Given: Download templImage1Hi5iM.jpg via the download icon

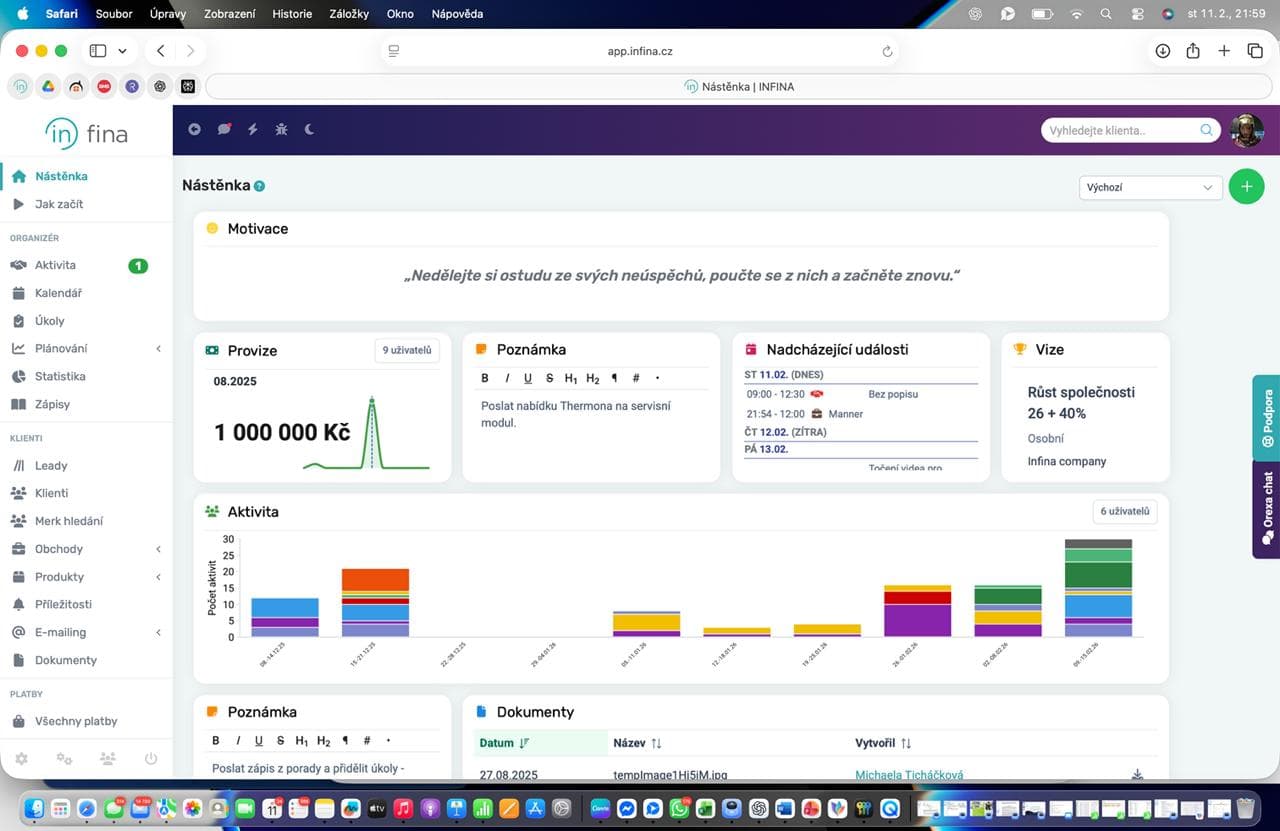Looking at the screenshot, I should coord(1137,774).
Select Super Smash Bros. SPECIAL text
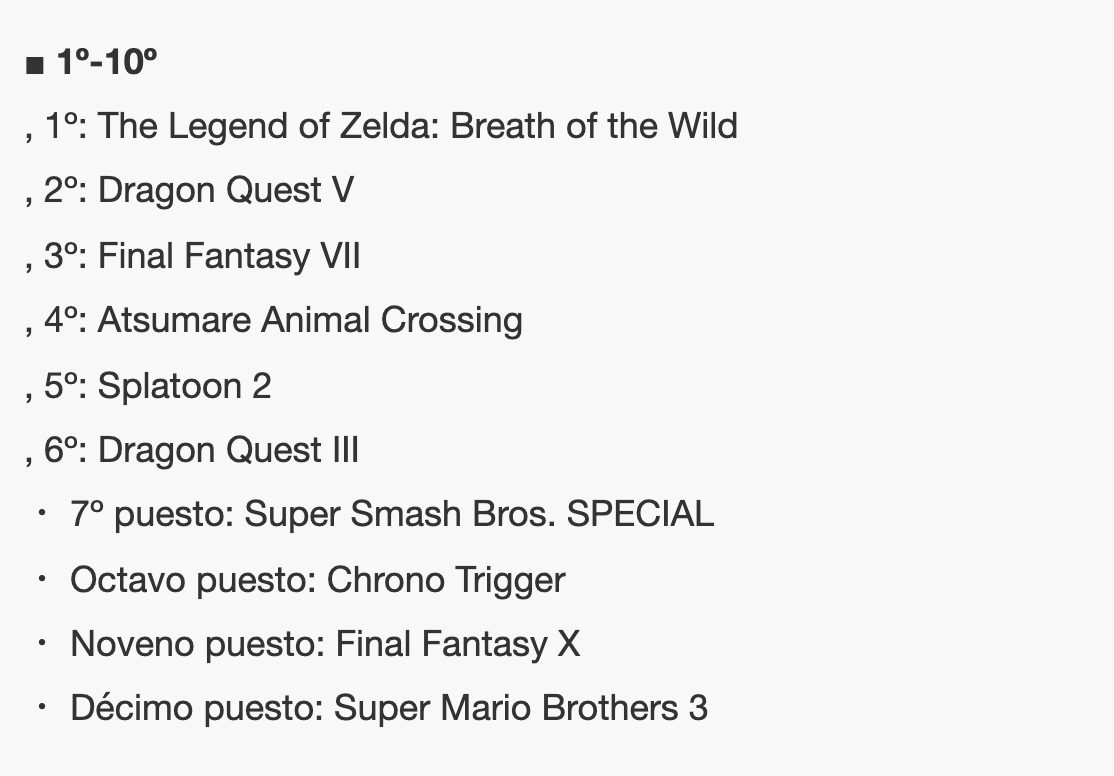 479,514
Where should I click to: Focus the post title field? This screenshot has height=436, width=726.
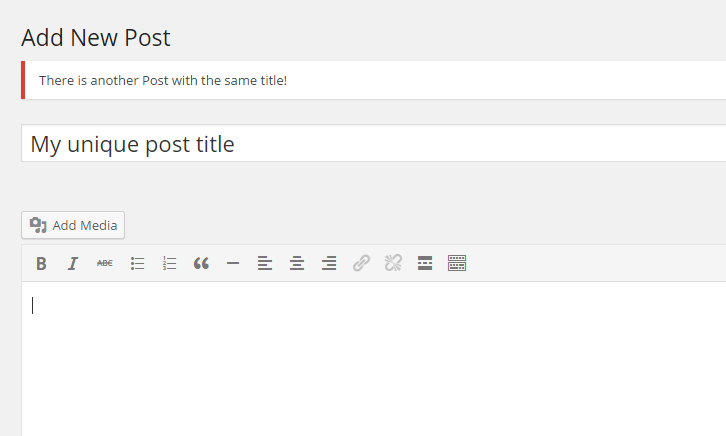[373, 143]
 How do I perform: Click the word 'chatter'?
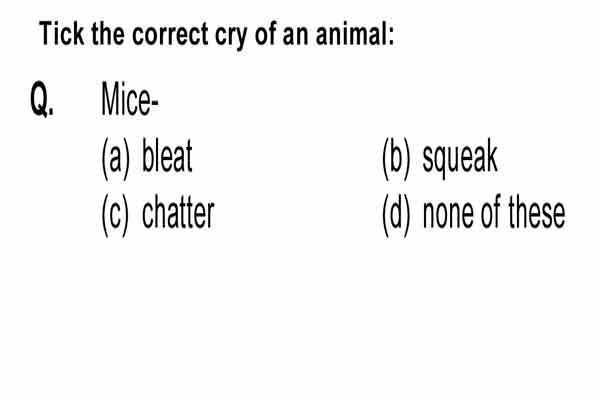pyautogui.click(x=178, y=213)
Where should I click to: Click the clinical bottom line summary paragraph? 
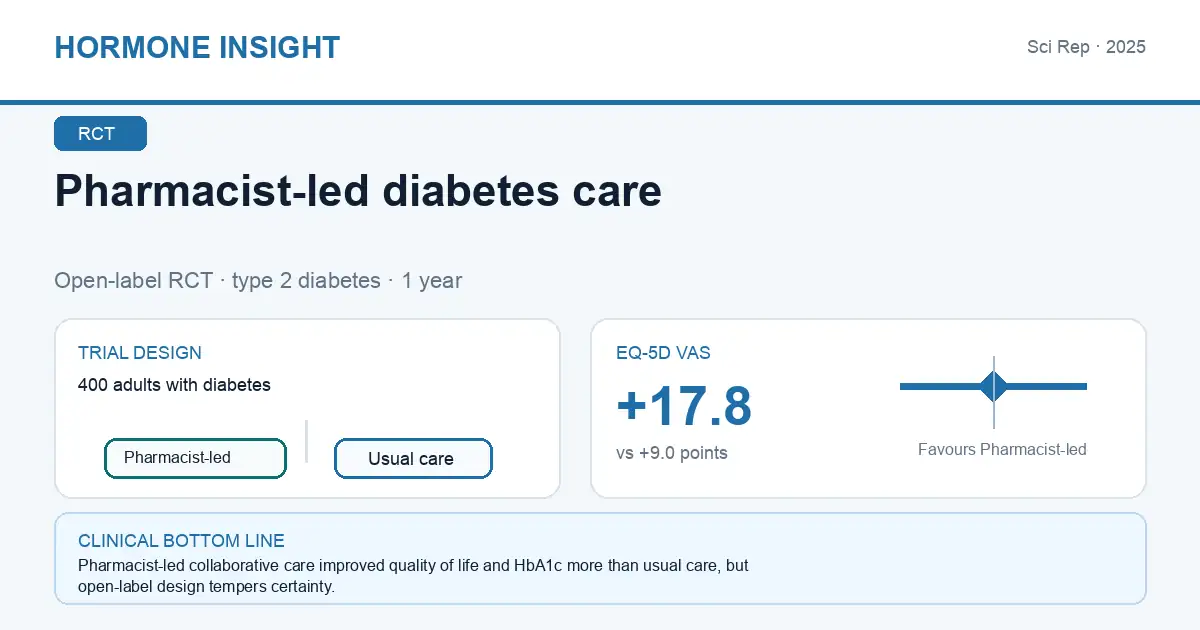414,576
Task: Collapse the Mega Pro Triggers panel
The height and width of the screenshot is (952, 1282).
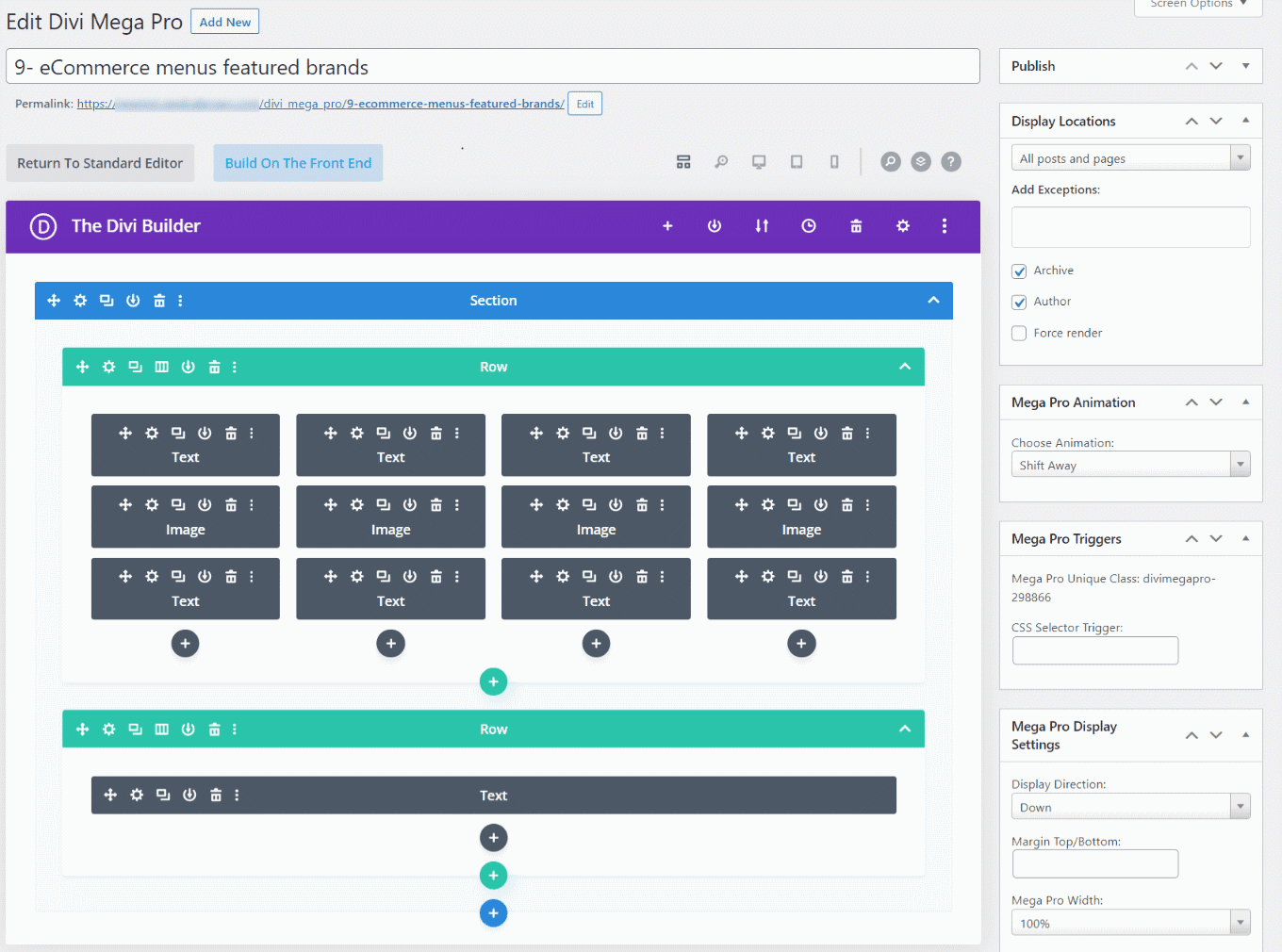Action: pyautogui.click(x=1245, y=538)
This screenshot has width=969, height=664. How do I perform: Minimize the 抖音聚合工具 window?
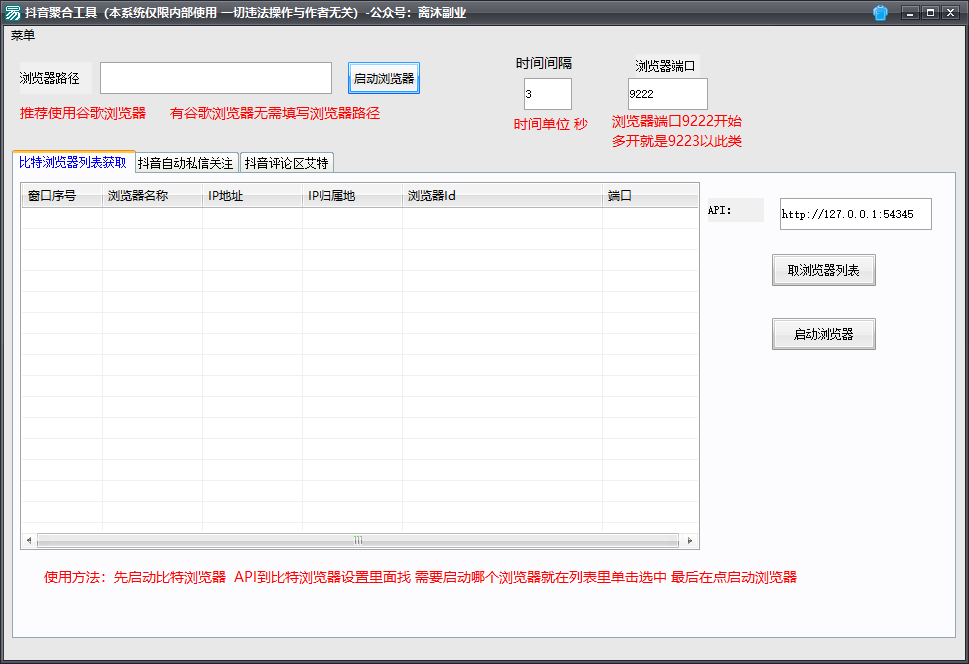point(910,13)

**How to complete this task**: Start with the line holding "Select Super Smash Bros. SPECIAL text" and repeat exactly every line through the final line of the records above, but no pictures and nothing more.

**Answer to this problem**:
Select Super Smash Bros. SPECIAL text
 479,514
Where should I click to: Focus the post title field? This screenshot has height=436, width=726.
[373, 143]
 How do I perform: Click the word 'chatter'?
pyautogui.click(x=178, y=213)
Where should I click to: Click the clinical bottom line summary paragraph? 
414,576
Task: Collapse the Mega Pro Triggers panel
The height and width of the screenshot is (952, 1282).
Action: pyautogui.click(x=1245, y=538)
This screenshot has width=969, height=664. How do I perform: Minimize the 抖音聚合工具 window?
point(910,13)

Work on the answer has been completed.